▶ Texto proporcionado:
• • •

Acostumbrados a tantas representaciones cinematográficas de posesiones demoníacas y exorcismos, lo que nos sorprende de este documental es hasta qué punto se superponen la realidad y la ficción. Porque si bien los poseídos en la película de Federica Di Giacomo no son exactamente como los que filmaron William Friedkin o James Wan, tampoco son tan distintos. Llegamos a sospechar que sus golpes, gritos y voces roncas o satánicas están influidos por el cine y la literatura, como si ellos hubieran sido embrujados no necesariamente por el demonio sino por una metáfora, una visión agónica de la existencia que recuerda al famoso poema de Dylan Thomas, ese que dice: “Rabia, rabia ante la muerte de la luz”.
El Padre Cataldo es un sacerdote exorcista en Sicilia. Muchos de sus pacientes –por llamarlos de alguna manera– o no son creyentes o no lo eran hasta hace poco. Solo buscan una solución a sus problemas y no han podido encontrarla a través de las vías convencionales de la medicina y la psicología. Una de las protagonistas, antes de acudir al Padre Cataldo, probó suerte con innumerables neurólogos, quienes no alcanzaron a explicar –o directamente ignoraron– sus reiteradas molestias físicas. Otro, un joven lleno de tatuajes y piercings, no sabe cómo justificar sus imprevisibles ataques de nervios. Y una adolescente, arrastrada a la iglesia por sus padres, parece una típica teenager reservada hasta que entra al templo de Dios y se le transforma la cara, su boca ensaya mil muecas y sus ojos se vuelven blancos. Para los tres, la posesión demoníaca es una posible manera –quizás la única– de entender lo que les está ocurriendo.

• • •

▶ Conjunto de datos:
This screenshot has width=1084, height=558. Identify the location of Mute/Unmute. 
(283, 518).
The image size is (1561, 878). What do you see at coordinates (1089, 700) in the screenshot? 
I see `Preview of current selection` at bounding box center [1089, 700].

• • •

▶ Enunciado: En el texto sobre el documental de exorcismos, ¿en qué lugar ejerce como sacerdote exorcista el Padre Cataldo? El material es independiente del texto.

▶ Solución: En Sicilia.